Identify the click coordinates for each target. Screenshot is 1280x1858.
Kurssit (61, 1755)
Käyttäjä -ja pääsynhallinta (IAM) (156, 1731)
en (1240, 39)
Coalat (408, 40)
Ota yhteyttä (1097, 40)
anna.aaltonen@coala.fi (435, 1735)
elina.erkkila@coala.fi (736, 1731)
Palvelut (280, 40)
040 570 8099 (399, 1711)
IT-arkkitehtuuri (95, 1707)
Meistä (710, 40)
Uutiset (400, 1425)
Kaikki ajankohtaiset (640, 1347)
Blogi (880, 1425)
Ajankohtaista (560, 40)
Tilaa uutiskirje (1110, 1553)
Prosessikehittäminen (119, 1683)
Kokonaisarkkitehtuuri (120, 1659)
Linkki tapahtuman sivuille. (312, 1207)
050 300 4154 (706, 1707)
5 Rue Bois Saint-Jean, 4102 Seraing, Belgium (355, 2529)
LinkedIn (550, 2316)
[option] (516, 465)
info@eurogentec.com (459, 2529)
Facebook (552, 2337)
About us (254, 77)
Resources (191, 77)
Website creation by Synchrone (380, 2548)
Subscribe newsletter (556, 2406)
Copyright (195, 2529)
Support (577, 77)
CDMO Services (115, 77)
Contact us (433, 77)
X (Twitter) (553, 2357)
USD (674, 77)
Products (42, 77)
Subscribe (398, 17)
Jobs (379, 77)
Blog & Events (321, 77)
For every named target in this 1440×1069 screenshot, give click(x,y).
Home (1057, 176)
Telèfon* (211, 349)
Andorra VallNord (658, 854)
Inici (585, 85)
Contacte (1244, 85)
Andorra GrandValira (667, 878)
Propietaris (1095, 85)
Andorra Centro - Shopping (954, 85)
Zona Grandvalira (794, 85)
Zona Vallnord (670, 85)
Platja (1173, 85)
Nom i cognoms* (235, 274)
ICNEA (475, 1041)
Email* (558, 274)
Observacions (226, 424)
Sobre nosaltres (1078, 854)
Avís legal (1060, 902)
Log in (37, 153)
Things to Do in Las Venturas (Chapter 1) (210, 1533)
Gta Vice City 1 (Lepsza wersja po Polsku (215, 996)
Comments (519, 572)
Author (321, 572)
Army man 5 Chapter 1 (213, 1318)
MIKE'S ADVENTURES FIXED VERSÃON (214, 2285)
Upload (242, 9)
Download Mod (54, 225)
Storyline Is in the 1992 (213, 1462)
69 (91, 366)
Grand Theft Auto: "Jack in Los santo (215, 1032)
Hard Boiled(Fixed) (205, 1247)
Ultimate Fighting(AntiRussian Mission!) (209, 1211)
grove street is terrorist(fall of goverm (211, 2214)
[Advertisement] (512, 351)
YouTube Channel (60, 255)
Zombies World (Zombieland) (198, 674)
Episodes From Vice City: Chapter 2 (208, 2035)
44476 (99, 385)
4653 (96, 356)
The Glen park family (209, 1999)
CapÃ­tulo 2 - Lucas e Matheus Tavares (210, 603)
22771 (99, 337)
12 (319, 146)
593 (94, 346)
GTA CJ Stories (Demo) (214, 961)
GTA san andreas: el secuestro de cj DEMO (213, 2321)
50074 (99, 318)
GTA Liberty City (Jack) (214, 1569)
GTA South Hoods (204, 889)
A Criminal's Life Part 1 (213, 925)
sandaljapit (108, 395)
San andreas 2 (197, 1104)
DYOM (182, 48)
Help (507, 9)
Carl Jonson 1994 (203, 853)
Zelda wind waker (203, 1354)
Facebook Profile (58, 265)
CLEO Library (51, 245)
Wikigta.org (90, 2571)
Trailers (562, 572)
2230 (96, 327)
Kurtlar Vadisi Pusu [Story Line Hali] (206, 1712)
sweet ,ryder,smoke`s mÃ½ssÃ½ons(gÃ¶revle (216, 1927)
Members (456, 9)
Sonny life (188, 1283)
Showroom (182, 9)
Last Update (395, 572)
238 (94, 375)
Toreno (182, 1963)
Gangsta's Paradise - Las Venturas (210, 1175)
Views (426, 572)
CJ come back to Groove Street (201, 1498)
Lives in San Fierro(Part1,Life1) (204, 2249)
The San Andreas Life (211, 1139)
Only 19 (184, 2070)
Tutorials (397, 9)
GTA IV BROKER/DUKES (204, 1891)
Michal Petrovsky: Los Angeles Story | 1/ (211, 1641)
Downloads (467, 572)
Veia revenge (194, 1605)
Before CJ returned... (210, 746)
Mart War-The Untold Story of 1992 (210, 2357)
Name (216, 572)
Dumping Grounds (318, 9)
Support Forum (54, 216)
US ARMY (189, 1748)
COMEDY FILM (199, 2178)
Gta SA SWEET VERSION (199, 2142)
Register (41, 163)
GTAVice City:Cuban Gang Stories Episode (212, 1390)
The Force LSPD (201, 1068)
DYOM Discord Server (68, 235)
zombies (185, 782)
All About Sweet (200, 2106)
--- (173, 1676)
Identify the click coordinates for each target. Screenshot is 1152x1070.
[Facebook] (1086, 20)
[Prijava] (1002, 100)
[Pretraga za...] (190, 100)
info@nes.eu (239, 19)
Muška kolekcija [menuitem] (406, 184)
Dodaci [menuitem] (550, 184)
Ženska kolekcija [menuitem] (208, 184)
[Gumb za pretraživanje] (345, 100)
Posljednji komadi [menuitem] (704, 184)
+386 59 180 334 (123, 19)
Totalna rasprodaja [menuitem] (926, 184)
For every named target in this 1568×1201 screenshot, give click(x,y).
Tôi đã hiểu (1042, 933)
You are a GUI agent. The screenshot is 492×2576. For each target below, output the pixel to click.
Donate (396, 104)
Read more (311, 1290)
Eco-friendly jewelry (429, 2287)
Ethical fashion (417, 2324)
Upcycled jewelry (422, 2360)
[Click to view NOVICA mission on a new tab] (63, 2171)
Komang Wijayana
══════
**Exercise goal**
Reproduce the records verbatim, starting at the line that contains "Carl Jonson 1994 (203, 853)" and ending at the line that contains "mÃ½ssÃ½ons(gÃ¶revle (216, 1927)", including both of those lines.

**Written answer**
Carl Jonson 1994 (203, 853)
Zelda wind waker (203, 1354)
Facebook Profile (58, 265)
CLEO Library (51, 245)
Wikigta.org (90, 2571)
Trailers (562, 572)
2230 (96, 327)
Kurtlar Vadisi Pusu [Story Line Hali] (206, 1712)
sweet ,ryder,smoke`s mÃ½ssÃ½ons(gÃ¶revle (216, 1927)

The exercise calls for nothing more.